Located near “The Tonight Show” studio, Dimples, a karaoke nightclub, draws from the crowd that leaves Leno's taping each night, and also from production employees, said owner Sal Ferraro.

“After the show, they all come in — groups of five, 10 people,” he said. “A lot of out-of-state people would come and enjoy [the show].”

City officials are also opposed to the show's possible relocation. Burbank Mayor Dave Golonski even jokingly threatened to go on a hunger strike in protest.

“Any time we lose jobs in the city, we don't want to see it,” said city spokesman Drew Sugars.

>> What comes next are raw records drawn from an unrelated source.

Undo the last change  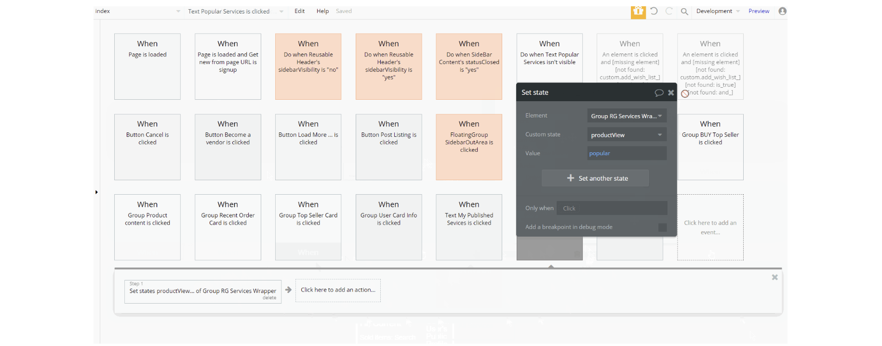coord(654,11)
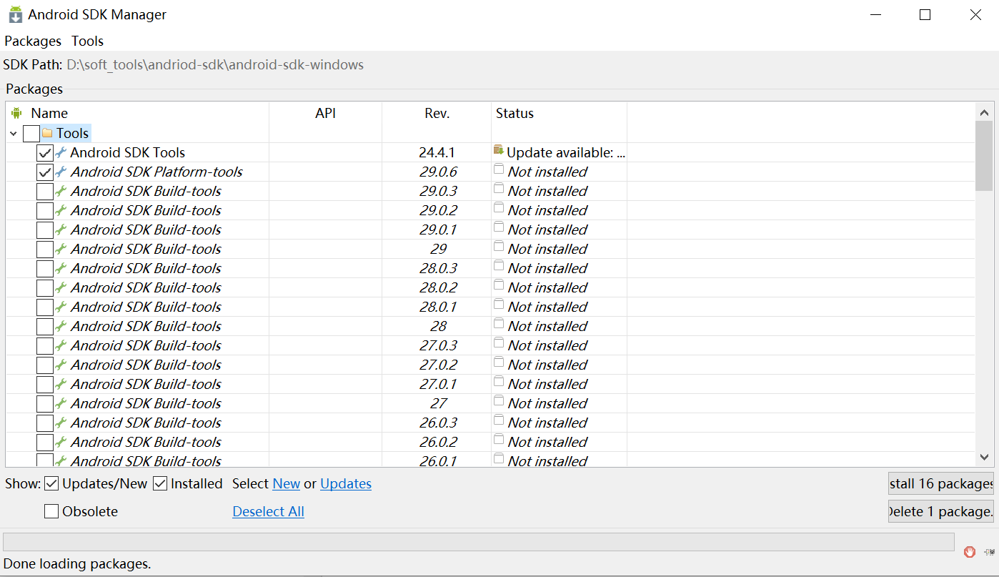Click the red stop hand icon near the progress bar
Viewport: 999px width, 577px height.
coord(970,552)
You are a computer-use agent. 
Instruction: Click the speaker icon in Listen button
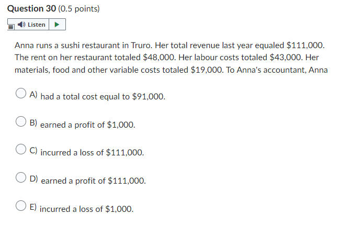click(x=21, y=25)
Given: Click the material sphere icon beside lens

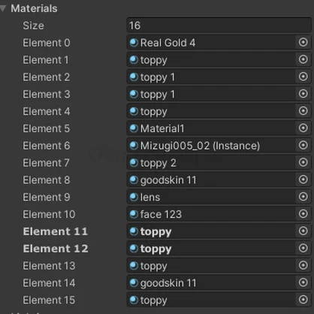Looking at the screenshot, I should [x=134, y=197].
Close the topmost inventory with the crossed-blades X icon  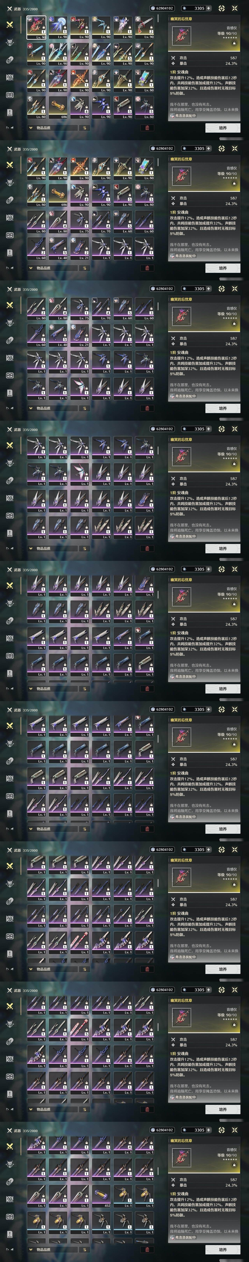pyautogui.click(x=235, y=8)
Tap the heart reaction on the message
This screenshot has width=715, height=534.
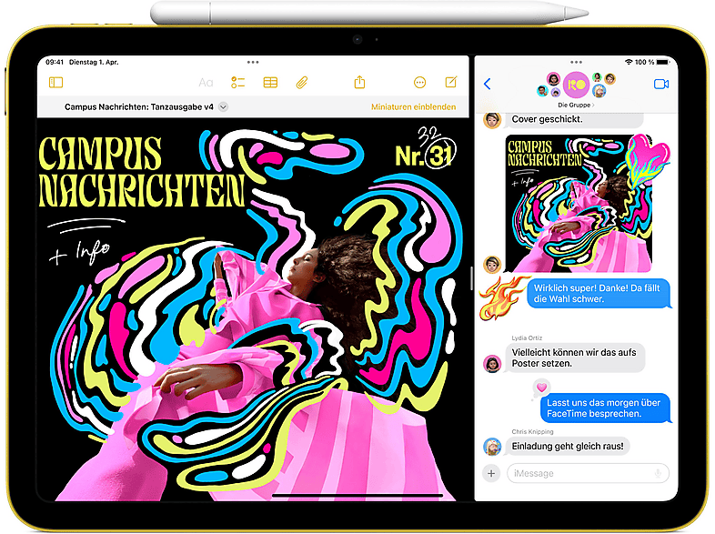point(541,387)
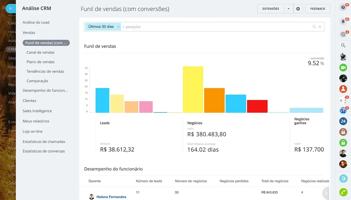The height and width of the screenshot is (200, 351).
Task: Select Canal de vendas report
Action: pyautogui.click(x=40, y=52)
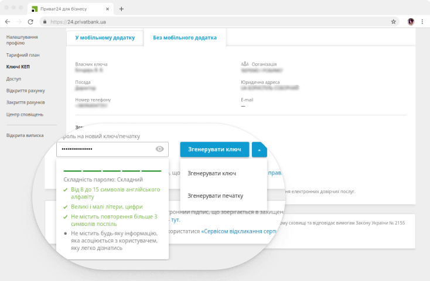Open a new browser tab
Viewport: 430px width, 281px height.
121,9
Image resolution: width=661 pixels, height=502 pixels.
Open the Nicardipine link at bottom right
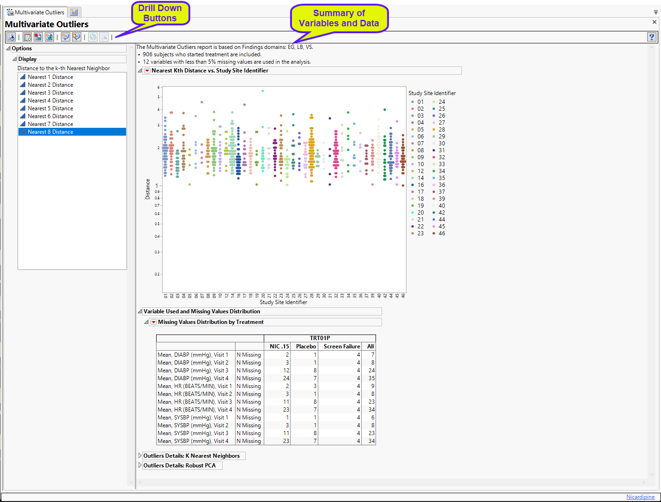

Sugars said that beyond the direct job losses from a “Tonight Show” relocation, Burbank would suffer from losing a promotional vehicle that has attracted tourists to the city for decades.

“‘The Tonight Show' has been a huge vehicle, a tradition of being part of Burbank,” Sugars said. “It presents a very favorable image of the city … and if they were to leave, that would certainly be a disappointment.”

Steven Ross, chapter president of the National Assn. of Broadcast Employees and Technicians, Local 53, said only nine of the roughly 40 union workers on the show are staff employees who would be placed in other jobs.

Ross said other union employees — classified as daily workers — and around 150 non-union workers on “The Tonight Show” would likely be laid off if the production were to move to New York.

Ross said the potential move was just the latest development in NBC's exit from Burbank, which he has seen happening gradually during the past 38 years.

“To see it in its heyday, we had 18 to 20 shows we were doing out of Burbank and now we're down to literally two shows — ‘The Tonight Show' and ‘Access Hollywood,'” Ross said.